Created by Nathan Kelber for JSTOR Labs under Creative Commons CC BY License
For questions/comments/improvements, email nathan.kelber@ithaka.org.
Command Line Skills for Text Analysis#
Description: This notebook is intended to introduce users to the command line. It describes:
Why you should learn the command line
How to install a unix command line on your computer
Various commands for manipulating files
How to install Python libraries on your local machine
Use Case: For Learners (Detailed explanation, not ideal for researchers)
Difficulty: Beginner
Completion Time: 30 minutes
Knowledge Required: None
Knowledge Recommended: None
Data Format: None
Libraries Used: None
Research Pipeline: None
Why learn the command line?#
Most of our everyday experiences with computers involve using a mouse, trackpad, or touchscreen. We use familiar operations like “clicking”, “double-clicking”, or “pinching” on a Graphical User Interface (GUI) to accomplish everyday tasks like browsing the web, reading email, and playing games. Most computer users never use the command line, which foregoes using a cursor, and relies only on text input from the keyboard. Using computers in this way can seem opaque and difficult, so why do folks learn it?
There are a few reasons:
Many important and useful programs have no GUI
The command line helps Python coders start JupyterLab and install Python packages
Certain file operations, like renaming hundreds of files at once, cannot be done in a GUI
The command line is faster for many tasks, requiring a few keystrokes rather than many clicks
Multi-step command line tasks can be scripted, letting users run them multiple times or at particular times
A simple way to connect and interact with internet servers
Installing the Command Line#
Mac OS X#
The command line is already installed by default on Mac OS X machines in a utility named “Terminal.”
Windows 10#
There is a command line installed by default on Windows 10, but we do not recommend learning the command line with it. One of the most significant advantages of learning the command line is the ability to connect and interact with internet servers. The vast majority of servers in the world run on Linux, accepting unix-based commands. By installing a unix-based command line on your Windows machine, you will learn a more popular and portable version of the command line.

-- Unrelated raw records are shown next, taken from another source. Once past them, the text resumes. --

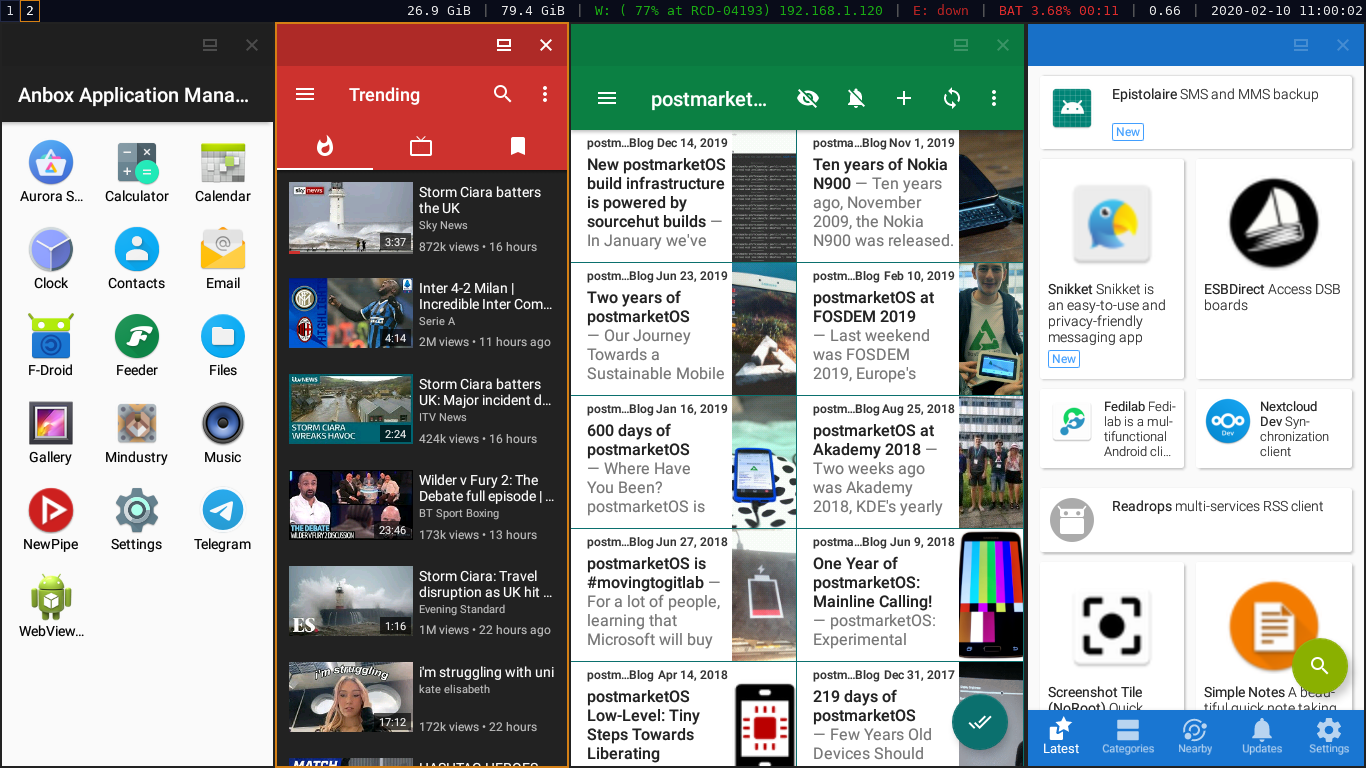Open NewPipe's navigation drawer
1366x768 pixels.
[x=305, y=94]
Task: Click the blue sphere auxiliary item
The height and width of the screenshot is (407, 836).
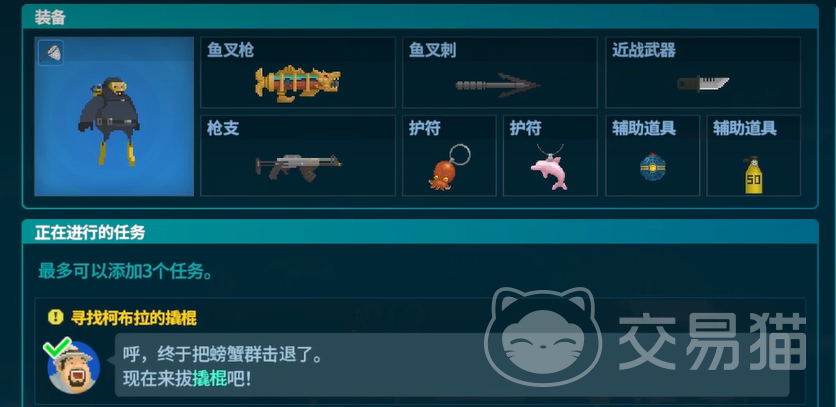Action: [x=653, y=167]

Install Git For each setting, choose the default. You may, optionally, wish to change the default editor from Vim (an advanced text editor) to something simpler like Notepad. This is not necessary for our purposes but it may be easier for you later when you need to edit text files.
Opening a Command Line Window#
Mac OS X#
Click on the magnifying glass icon in the upper righthand corner of the screen. (Shortcut: ⌘ + spacebar)
Type
terminal
and then press return.
Windows 10#
Click on the Windows Start Menu in the lower left corner. (Shortcut: Windows key)
Type
git bash
and then press return.
Git Bash vs. Windows Command Prompt
To check which one you are using, look in the upper lefthand corner of the window. Git Bash will say “MINGW64” in the upper lefthand corner of the window. Command Prompt will say “Command Prompt”. This lesson teaches the more widely-used unix-based commands in Git Bash.
Create and edit files#
The nano
editor#
Installation on Windows 10#
We recommend the text editor Nano. It is installed by default on Mac OS X, but it must be installed on Windows 10.
Download nano for Windows
Rename the file to nano.exe
Move it to C:\Program Files\Git\usr\bin
Open Git Bash and enter:
git config –global core.editor “winpty nano”

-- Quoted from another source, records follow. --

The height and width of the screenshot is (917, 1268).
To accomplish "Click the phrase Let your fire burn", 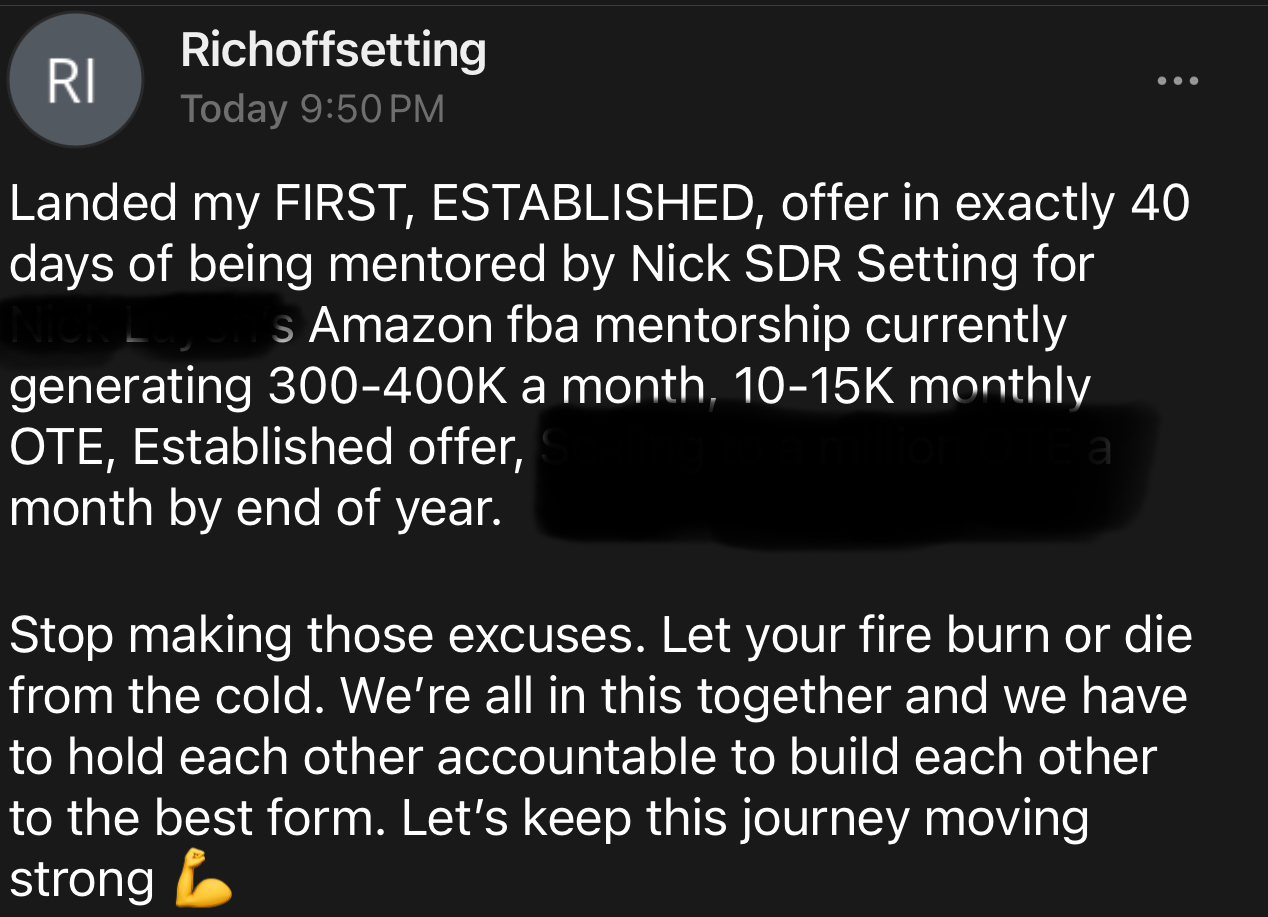I will tap(852, 635).
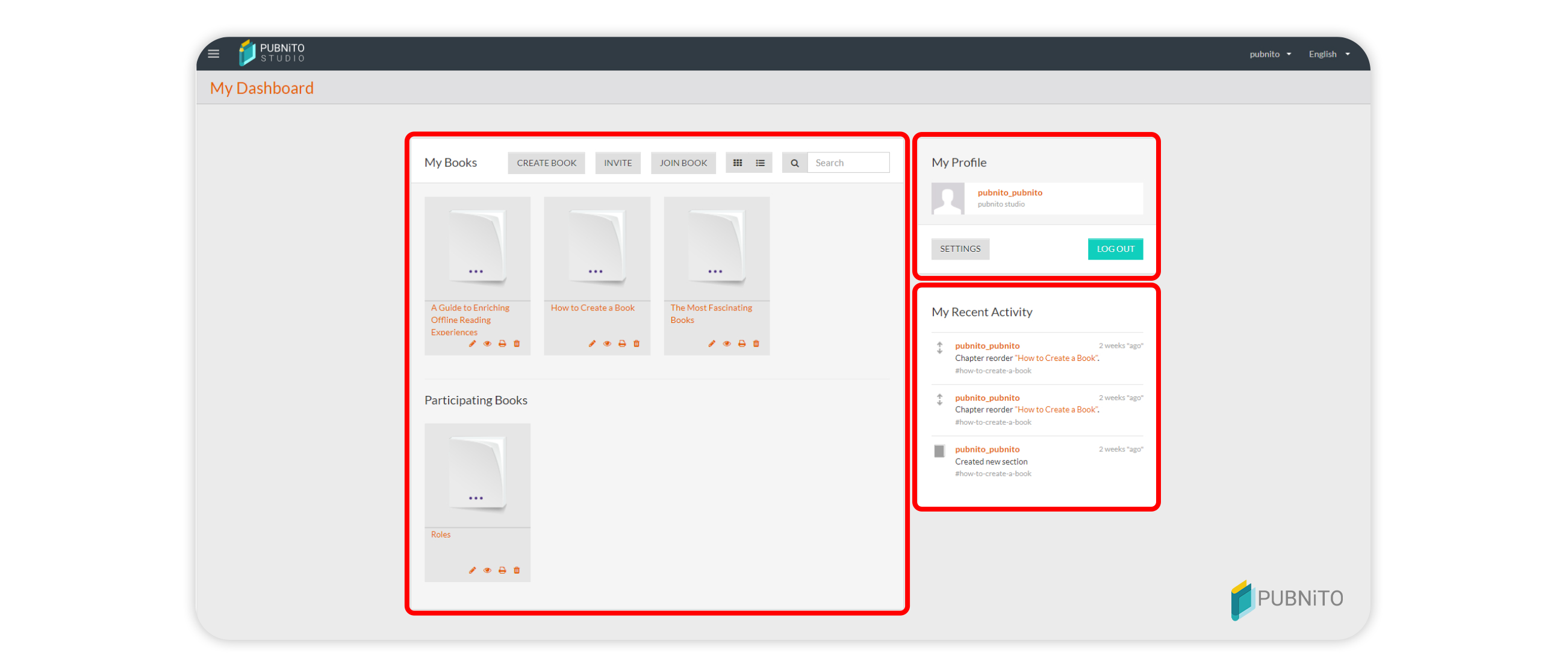Click the CREATE BOOK button
Viewport: 1568px width, 670px height.
tap(546, 162)
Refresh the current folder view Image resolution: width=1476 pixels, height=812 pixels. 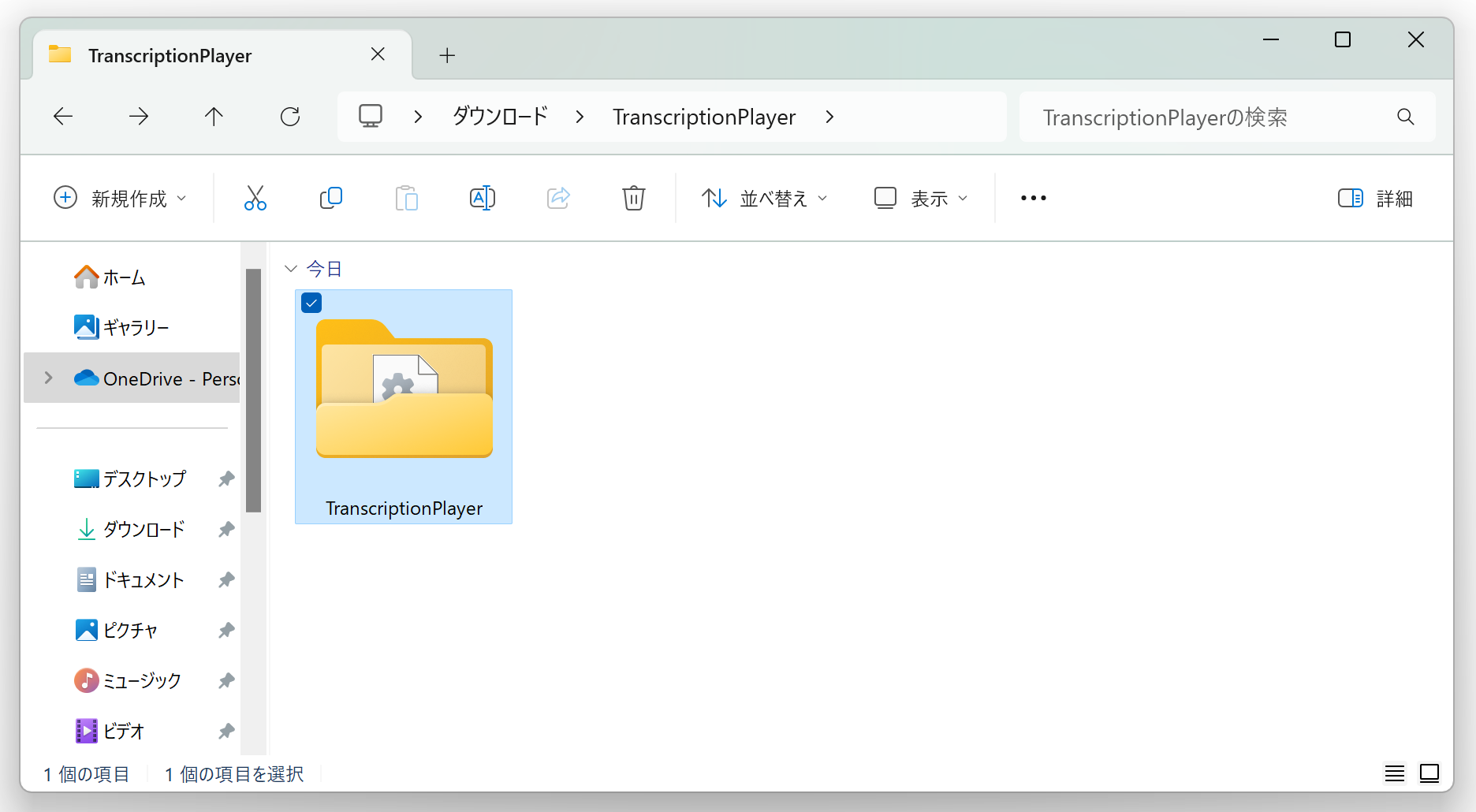pyautogui.click(x=290, y=117)
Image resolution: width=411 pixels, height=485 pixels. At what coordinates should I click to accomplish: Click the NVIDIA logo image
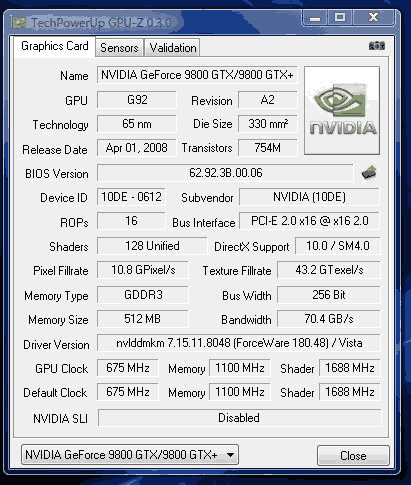pos(342,110)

Opening or creating a file with nano
#
To create or open an existing plaintext file with nano, such as “file.txt”, use nano file.txt
when in the same directory as the file. The nano file editor will open in the terminal window.
Make any desired changes
Press ctrl + x to exit
Type
y
and press enter/return to confirm you want to save changesConfirm (or change) the filename and press enter/return
Move and rename files mv
#
The mv
command allows you to move and/or rename a file. To rename a file without moving it, use the syntax:
mv oldfilename newfilename
when you are in the directory where the file is located.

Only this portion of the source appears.